### What this task involves
Your answer should consist of each line below that contains the string "screenshot".

Stored items:

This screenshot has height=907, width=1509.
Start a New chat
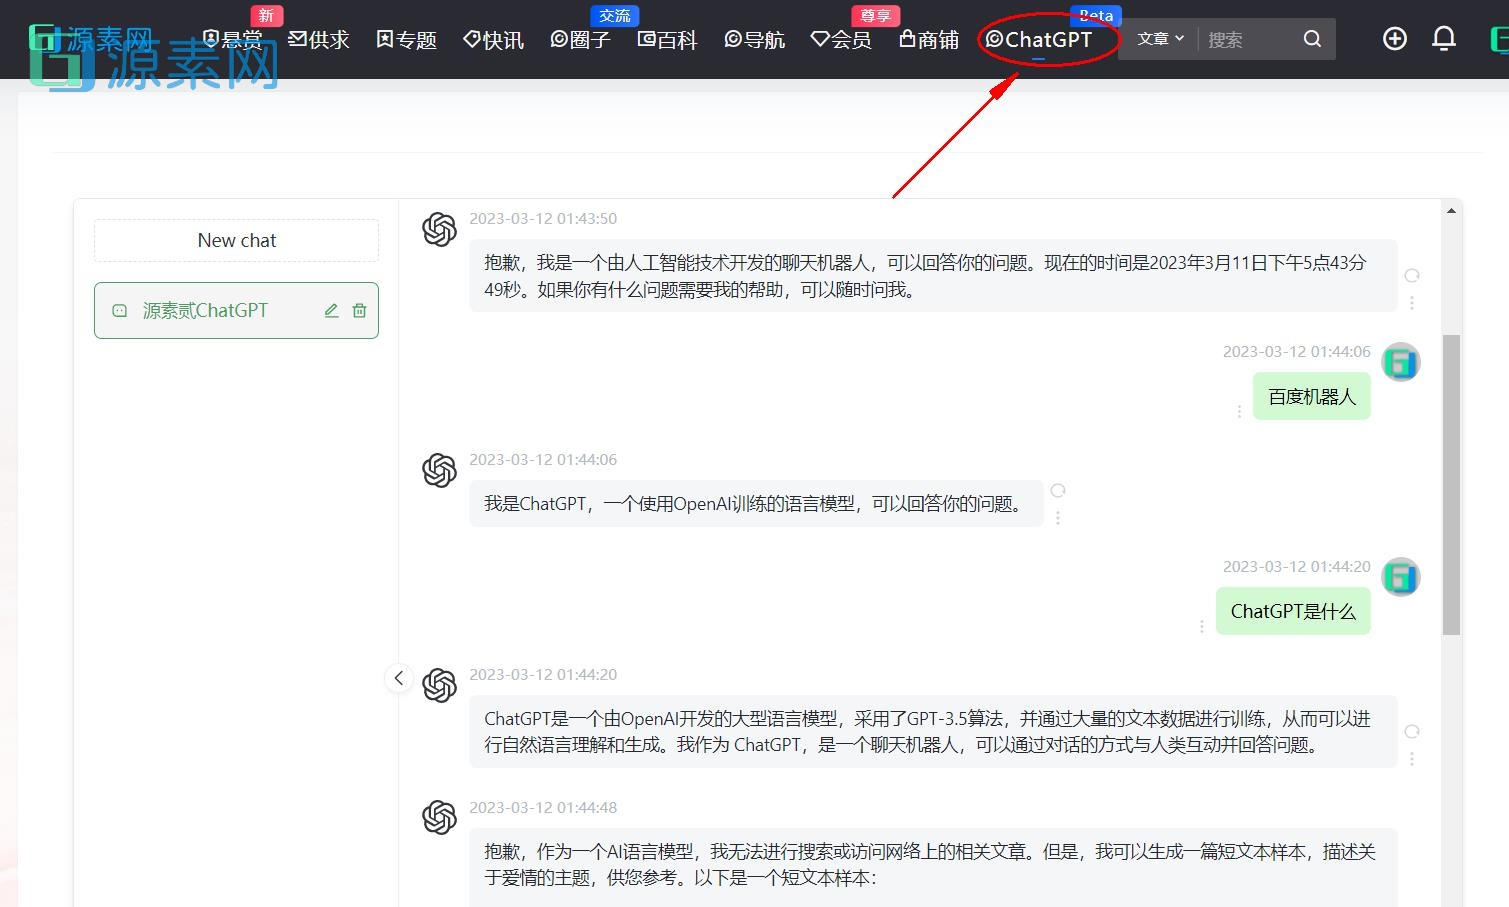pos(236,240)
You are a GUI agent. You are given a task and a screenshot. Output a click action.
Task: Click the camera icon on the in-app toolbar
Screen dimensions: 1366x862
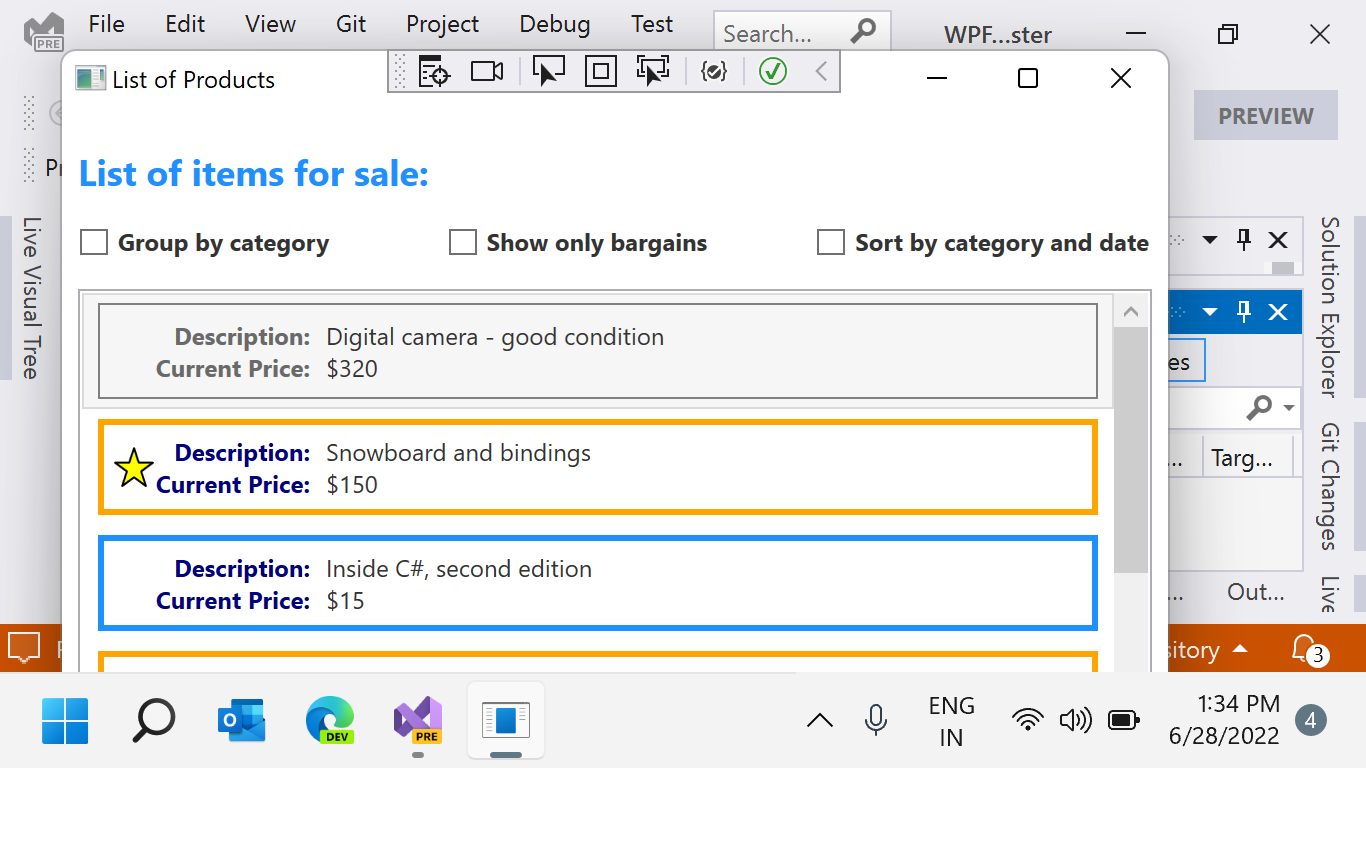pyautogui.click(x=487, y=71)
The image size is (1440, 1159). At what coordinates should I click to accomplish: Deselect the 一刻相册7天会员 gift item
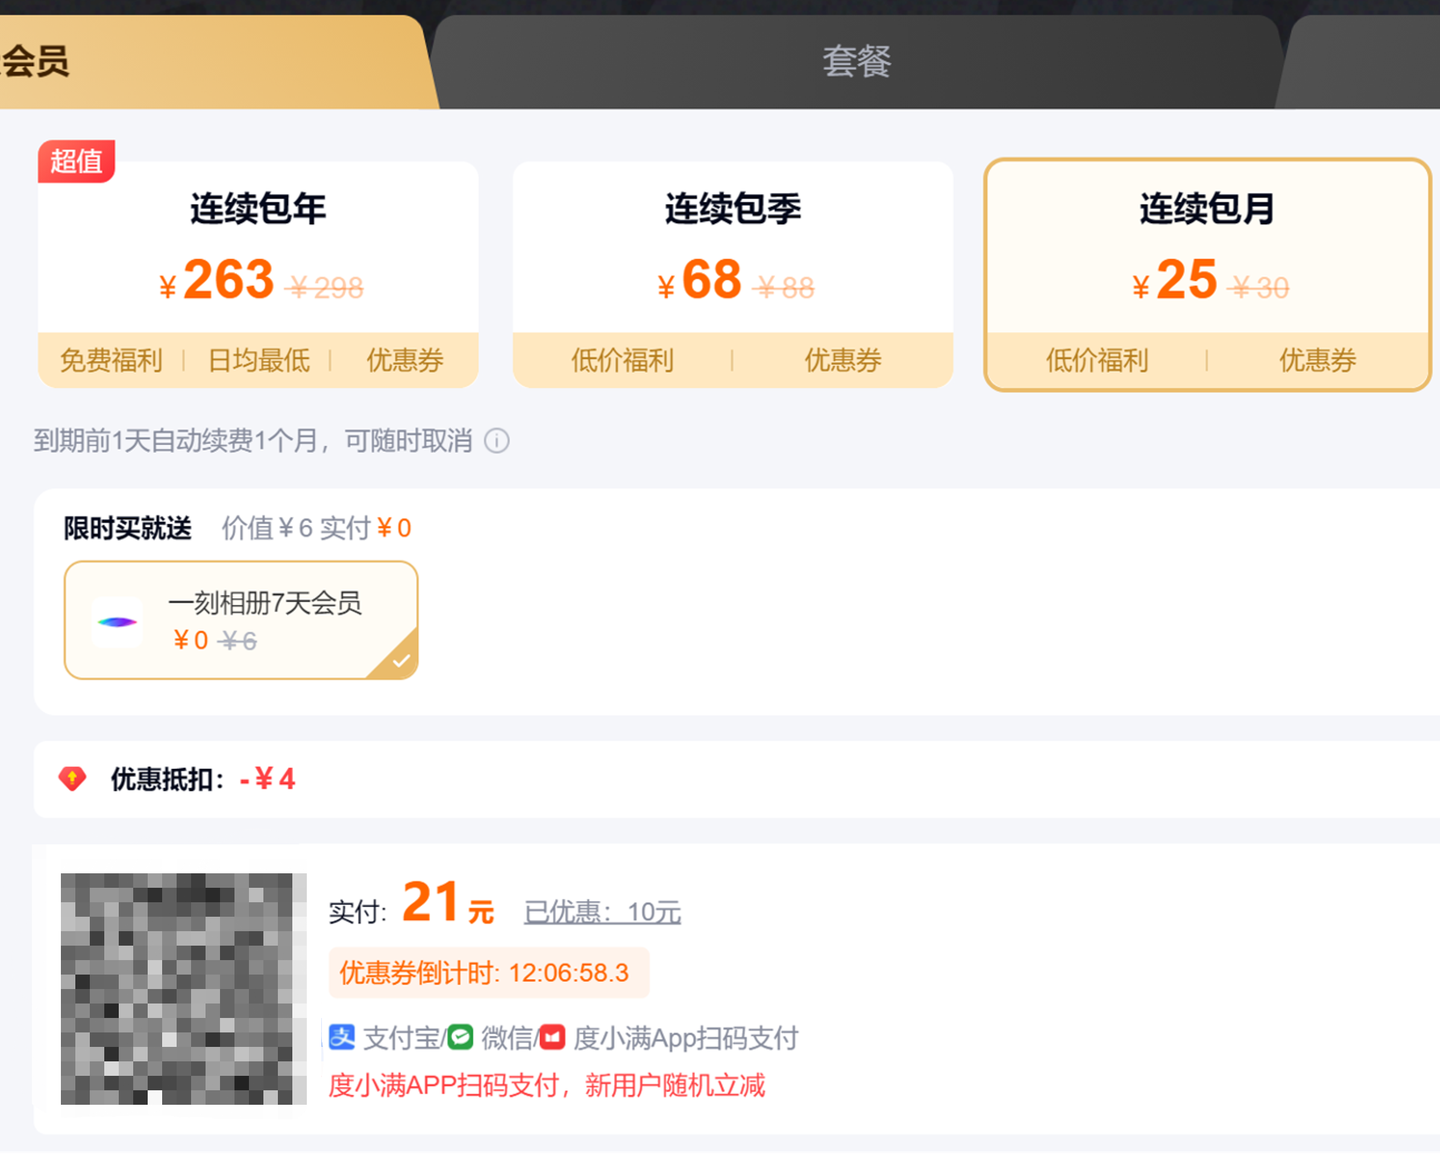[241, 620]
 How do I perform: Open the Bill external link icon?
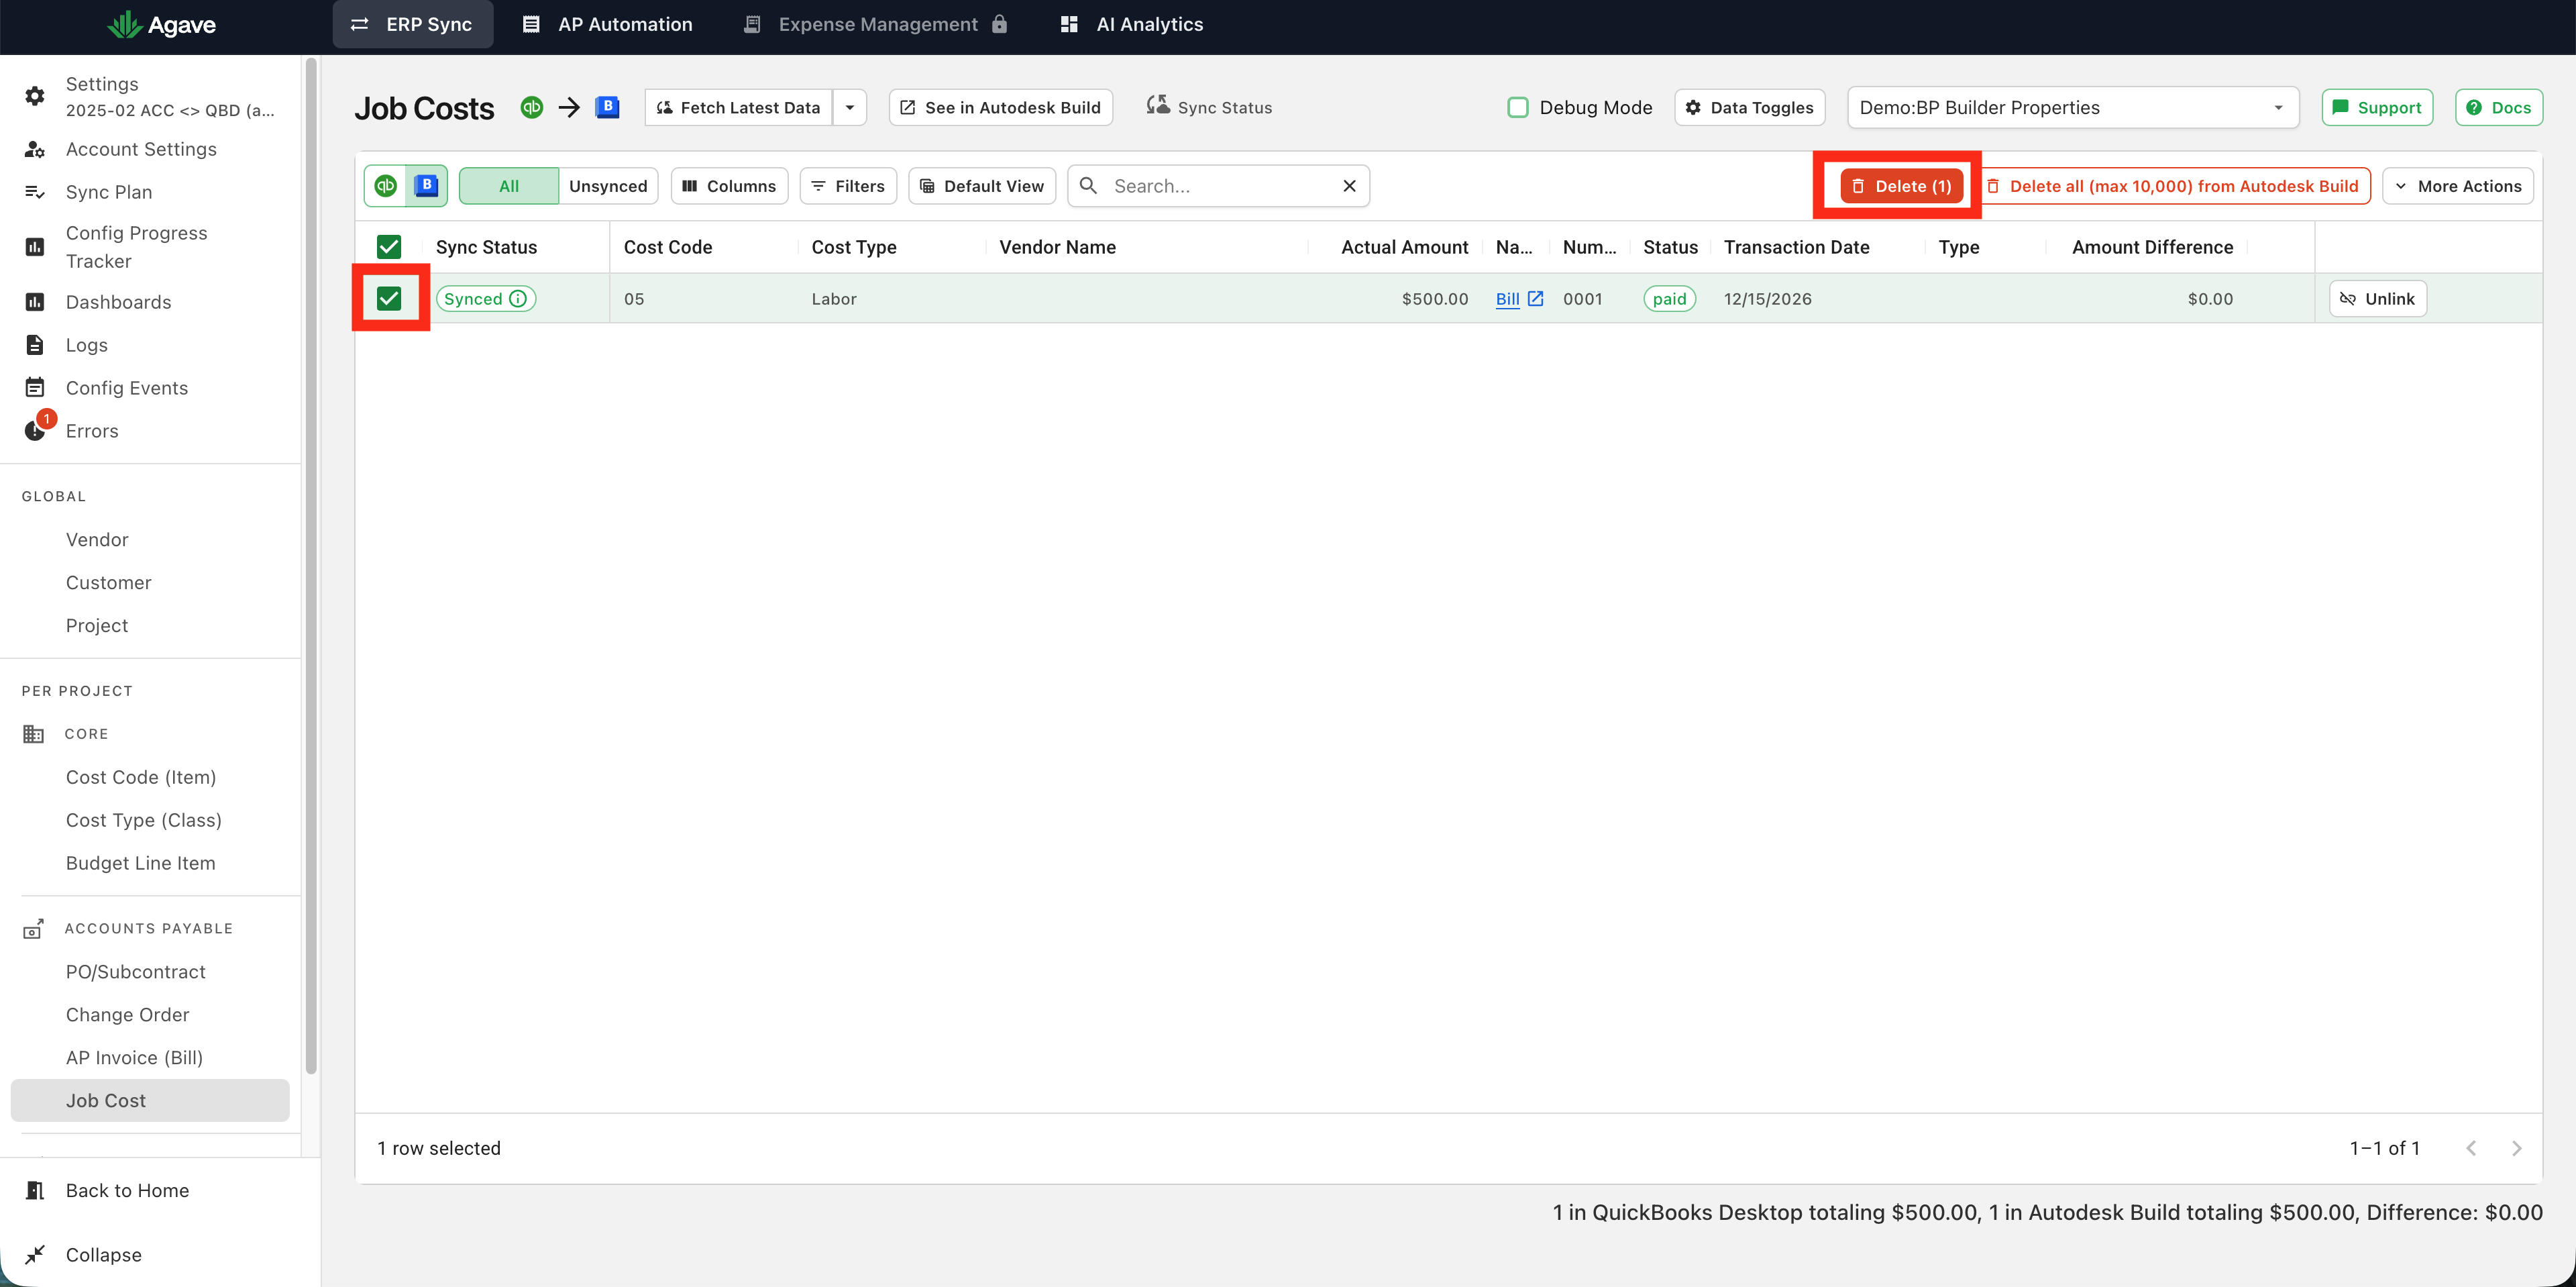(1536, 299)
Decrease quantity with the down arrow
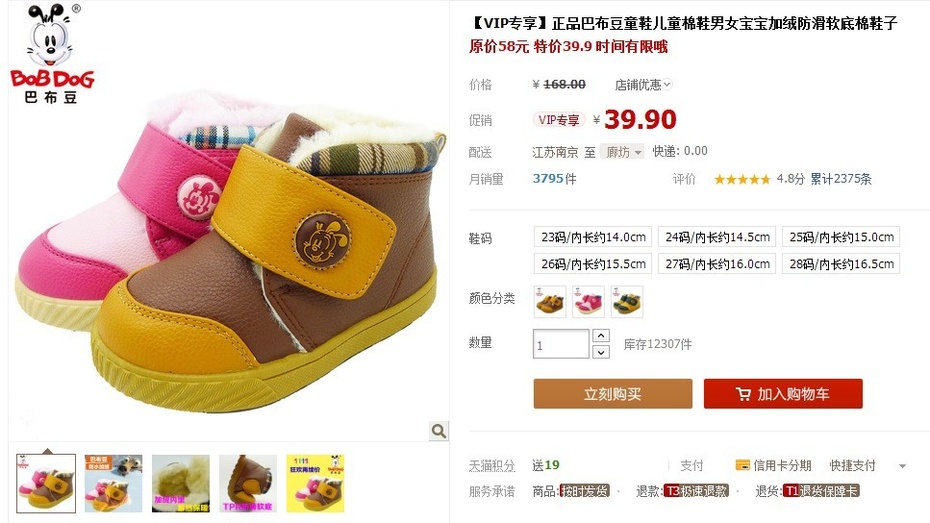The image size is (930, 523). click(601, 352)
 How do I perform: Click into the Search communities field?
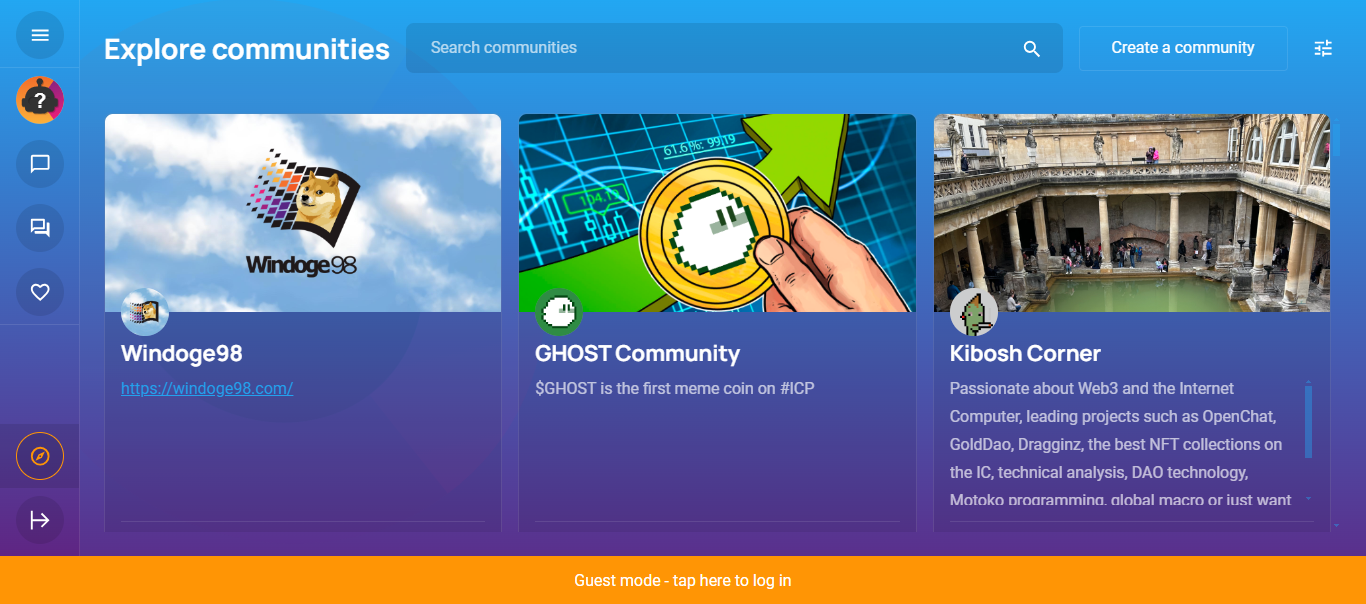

### Task response
This screenshot has height=907, width=1509.
You are a GUI agent. You are given a task and a screenshot. Output a click action.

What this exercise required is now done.